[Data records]
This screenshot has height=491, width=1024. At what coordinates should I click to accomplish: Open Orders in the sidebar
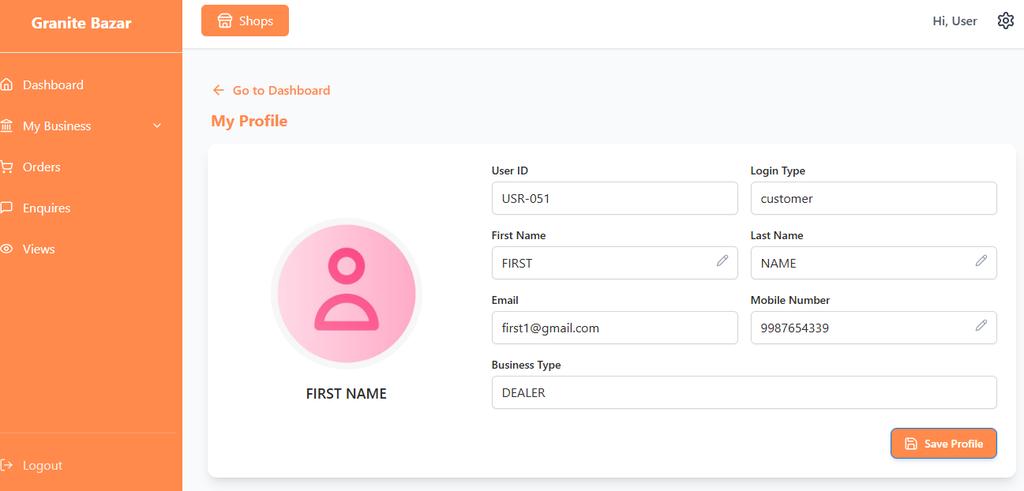point(42,167)
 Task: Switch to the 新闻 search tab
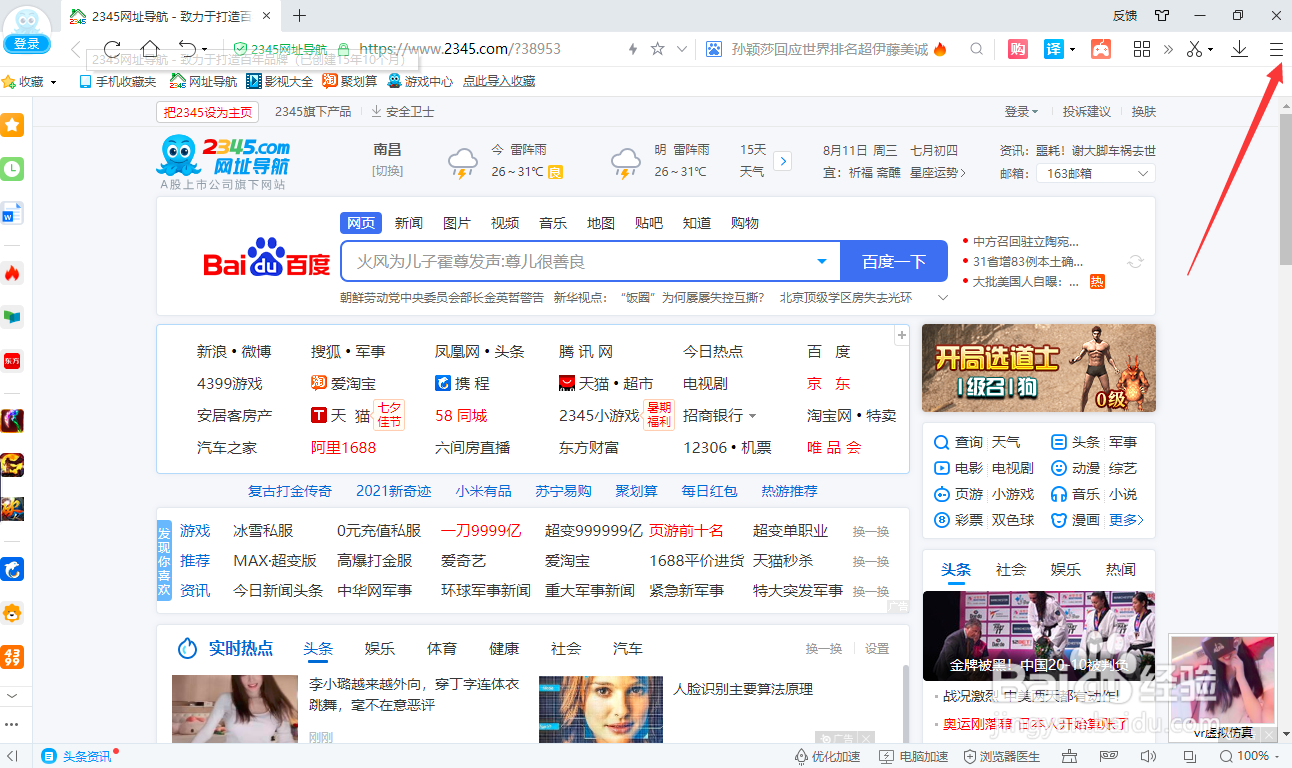pyautogui.click(x=408, y=222)
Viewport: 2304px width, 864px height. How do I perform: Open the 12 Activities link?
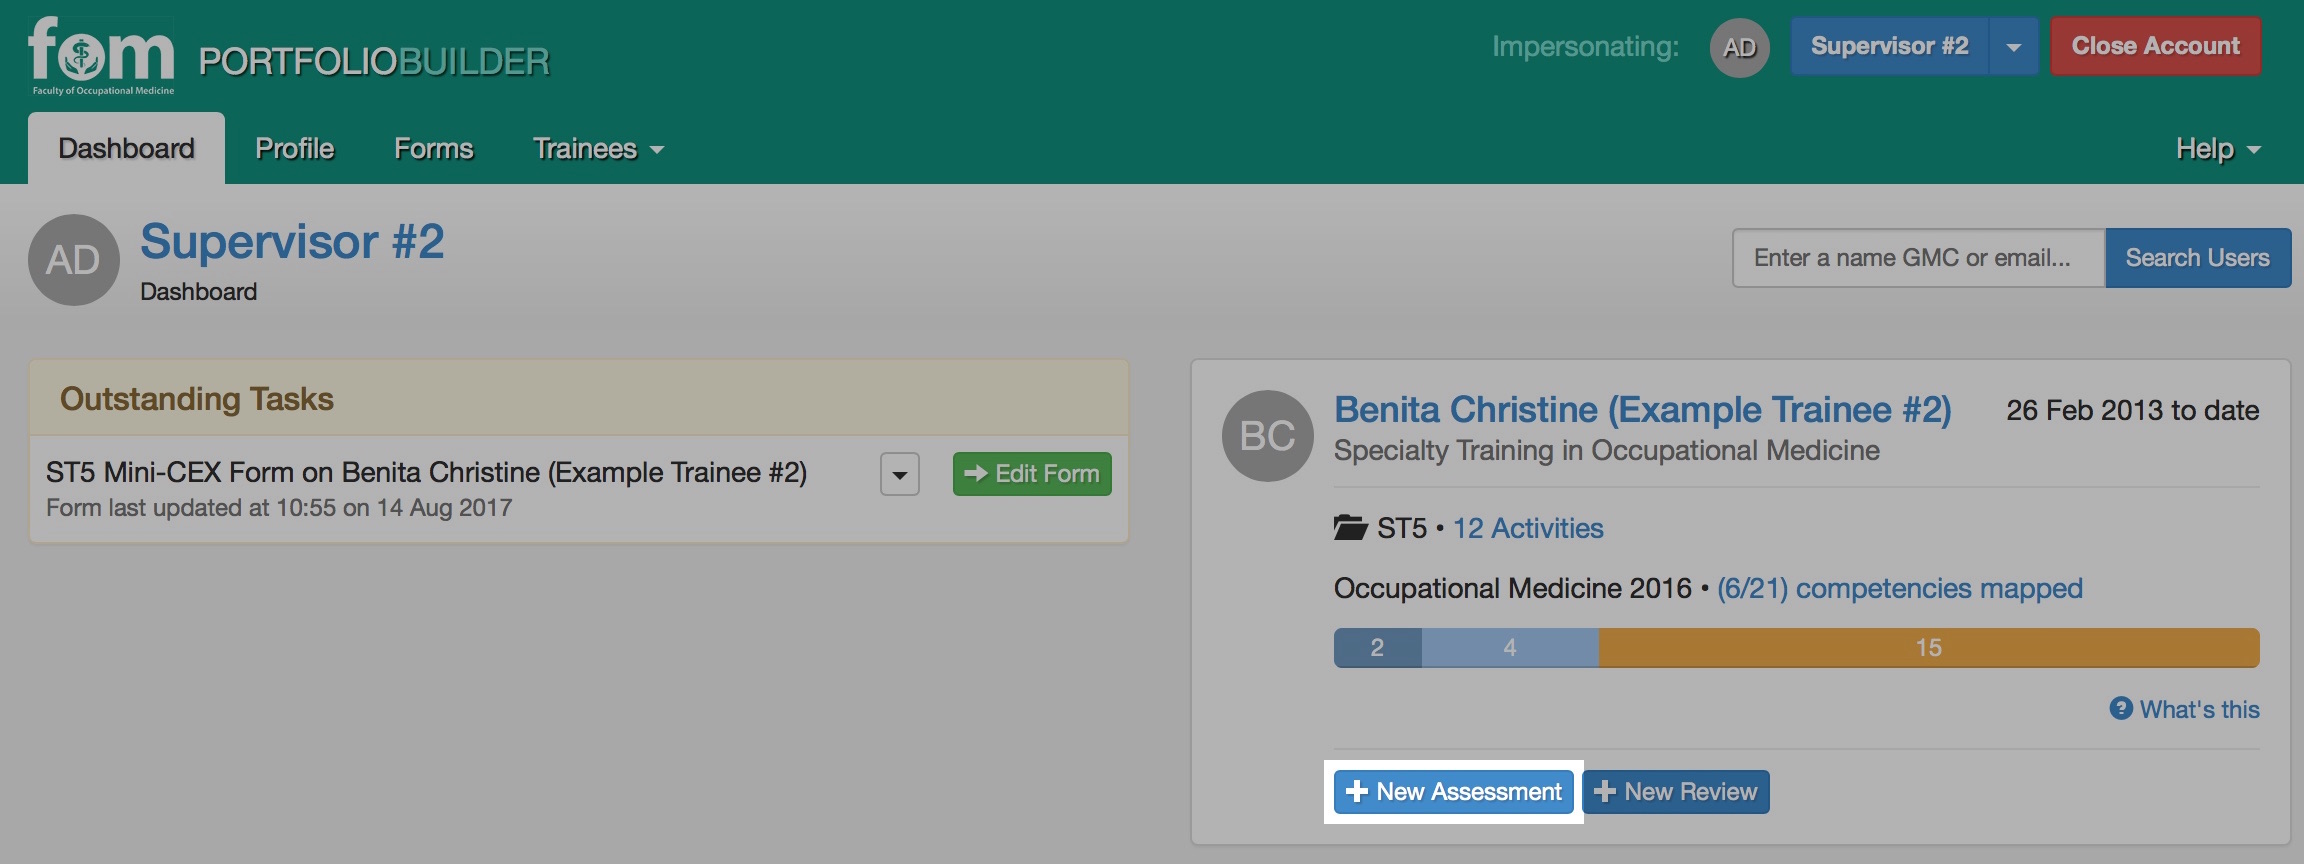click(x=1528, y=528)
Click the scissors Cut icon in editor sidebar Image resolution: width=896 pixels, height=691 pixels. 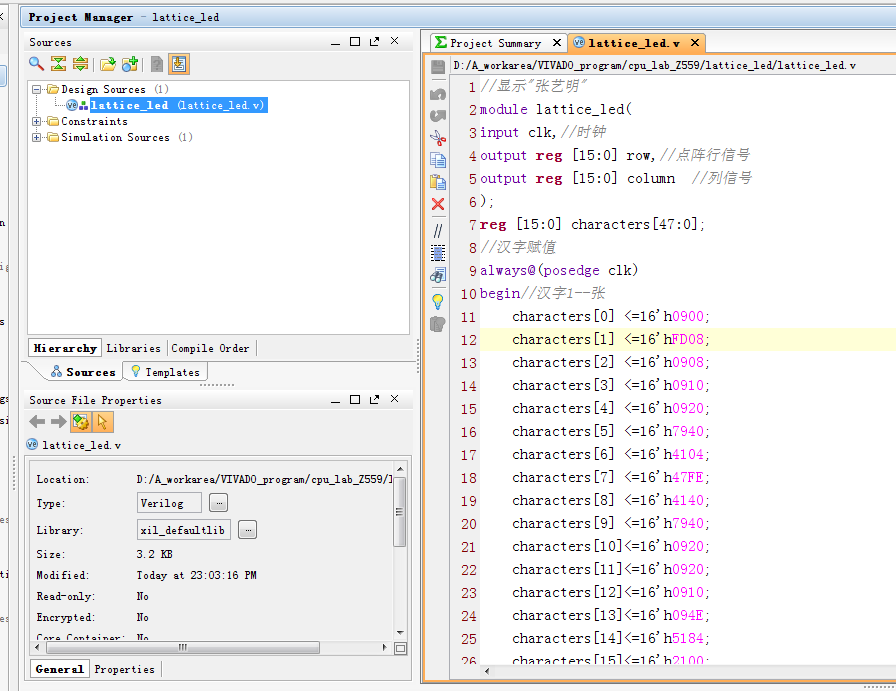(x=438, y=137)
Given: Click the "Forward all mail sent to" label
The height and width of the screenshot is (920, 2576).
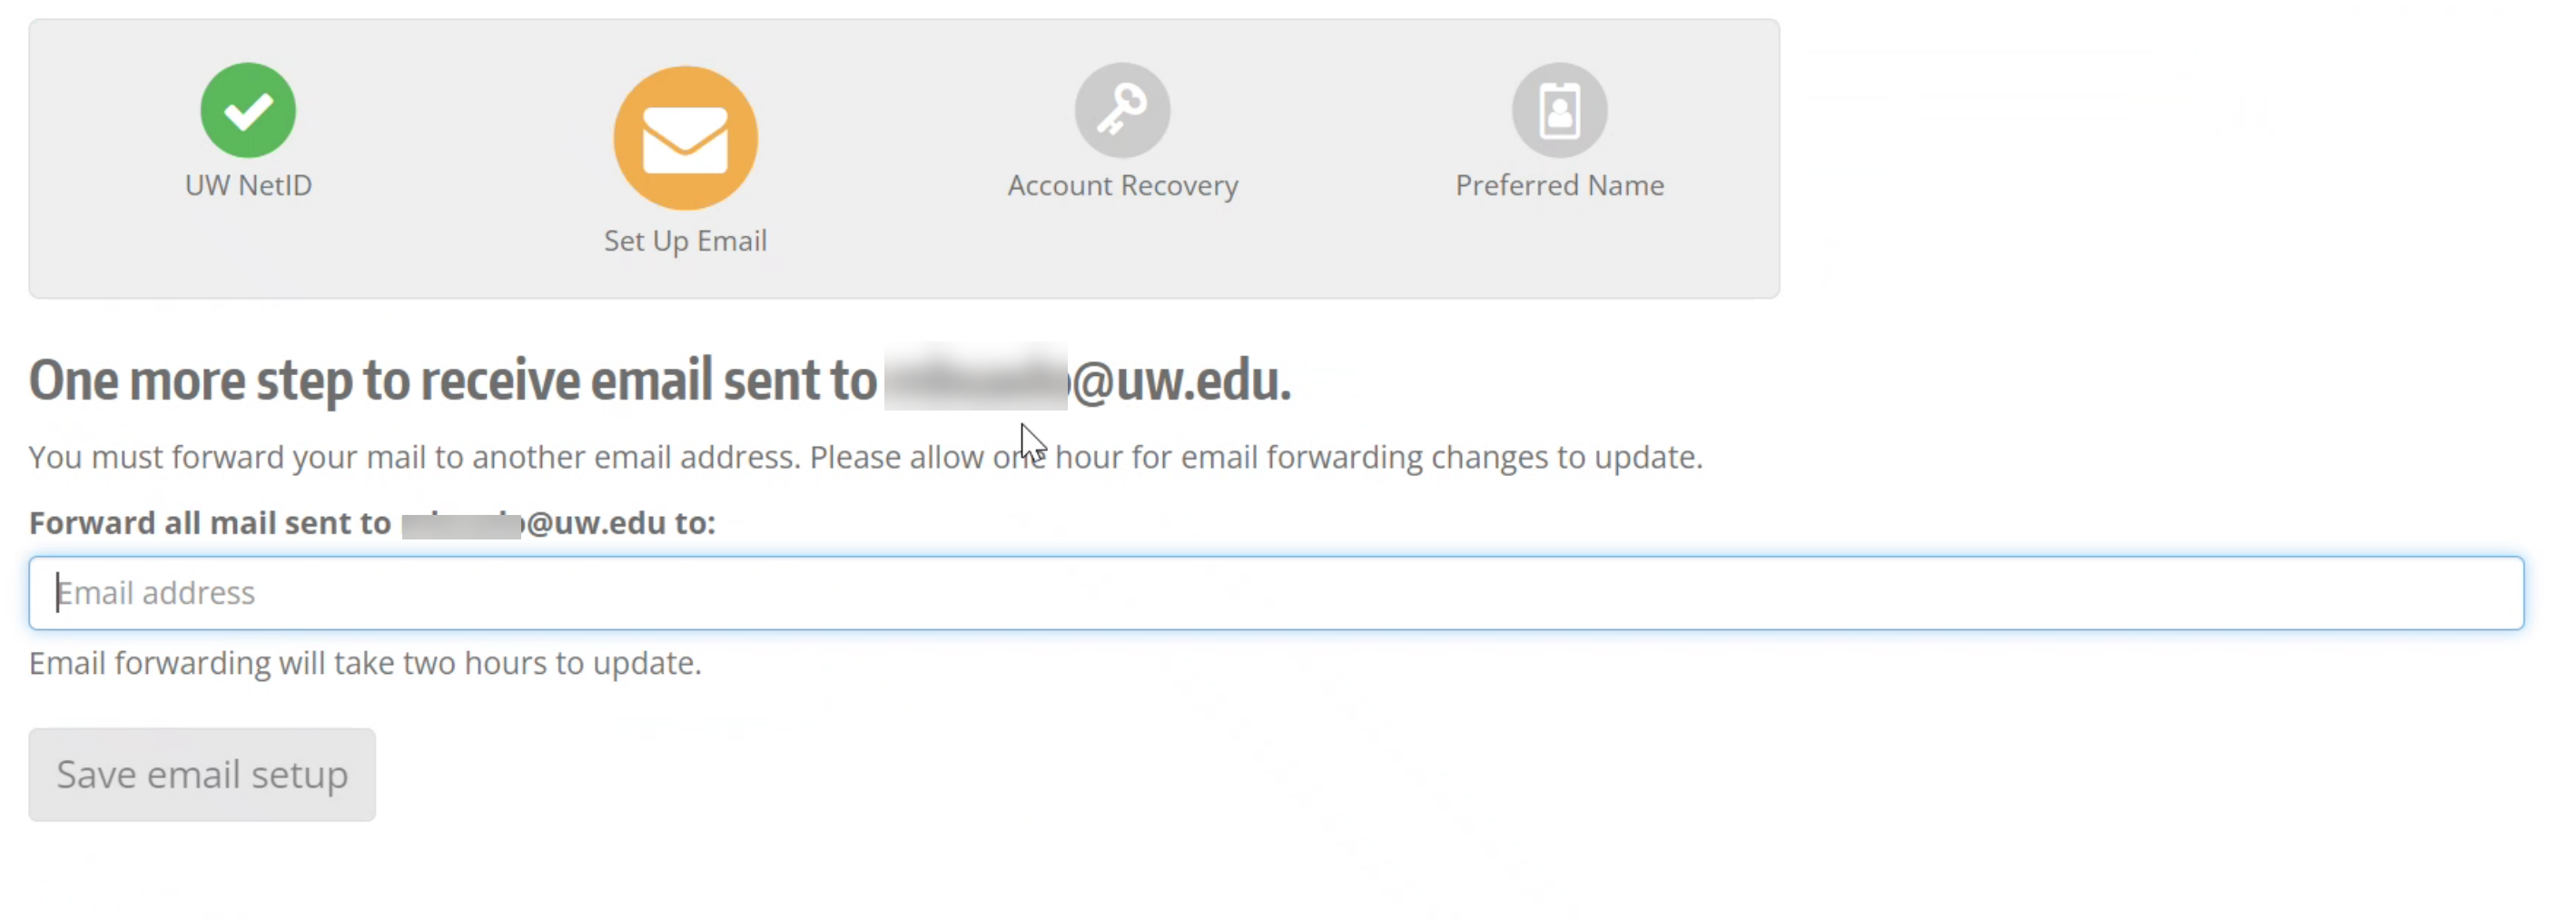Looking at the screenshot, I should point(209,523).
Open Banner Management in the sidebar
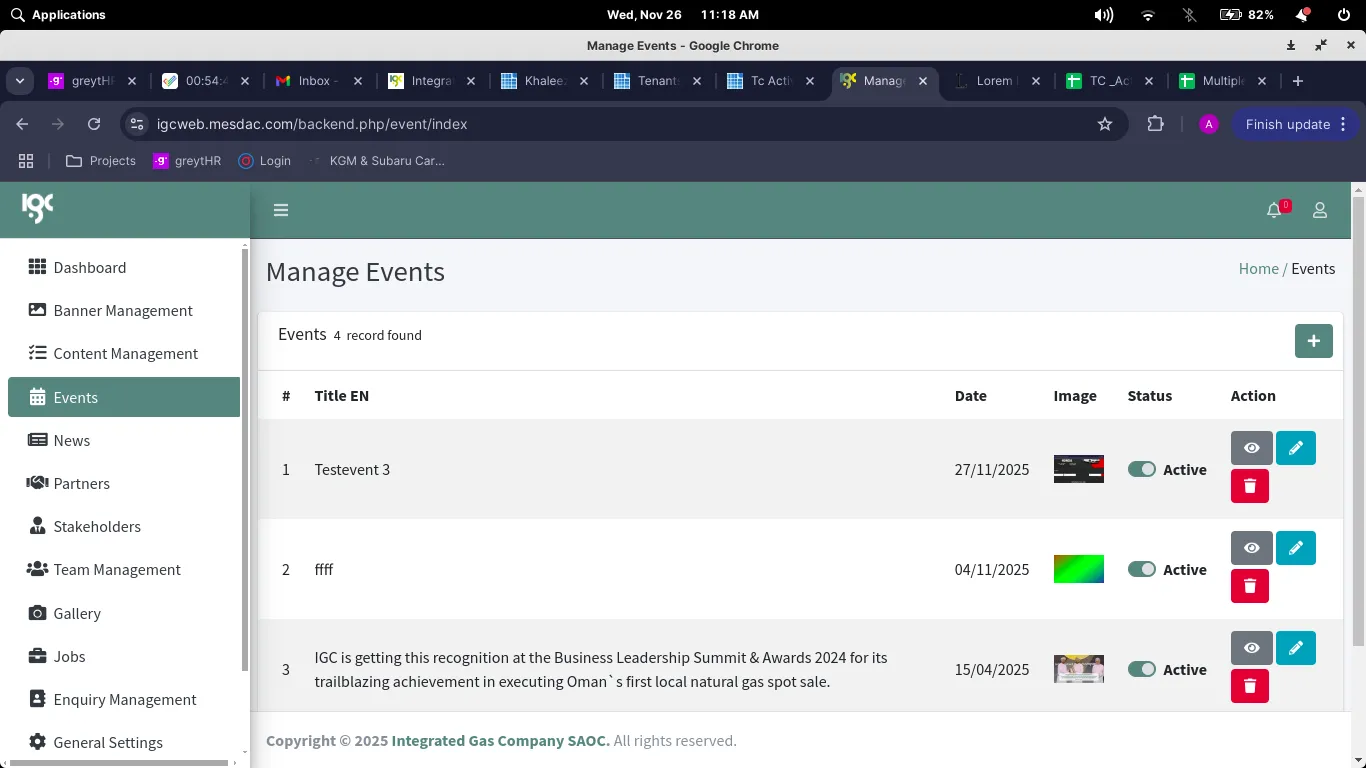1366x768 pixels. coord(123,311)
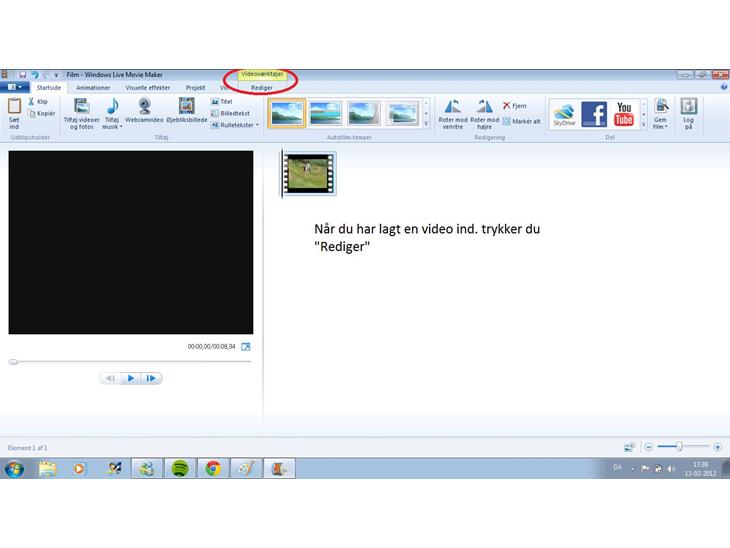Share the film to YouTube
Image resolution: width=730 pixels, height=548 pixels.
(624, 114)
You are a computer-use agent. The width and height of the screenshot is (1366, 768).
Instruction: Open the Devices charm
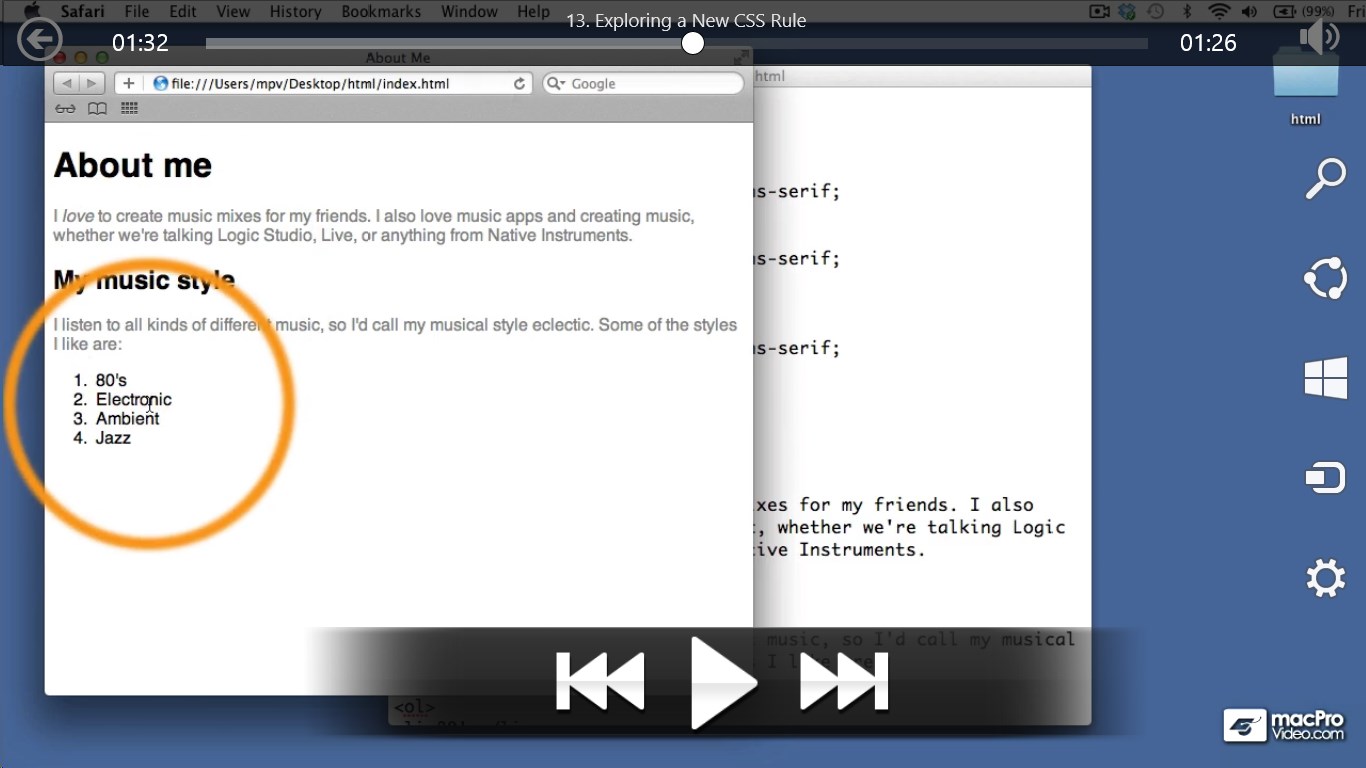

• Problem requirements: Starting at the line that contains "Open Banner Management in the sidebar", write out every line through the end of the entries, both ends included, without any pictures.

• Response below:
Open Banner Management in the sidebar
1366x768 pixels. coord(123,311)
Share the film to YouTube
Image resolution: width=730 pixels, height=548 pixels.
(624, 114)
You are a computer-use agent. The width and height of the screenshot is (1366, 768).
Instruction: Open the Devices charm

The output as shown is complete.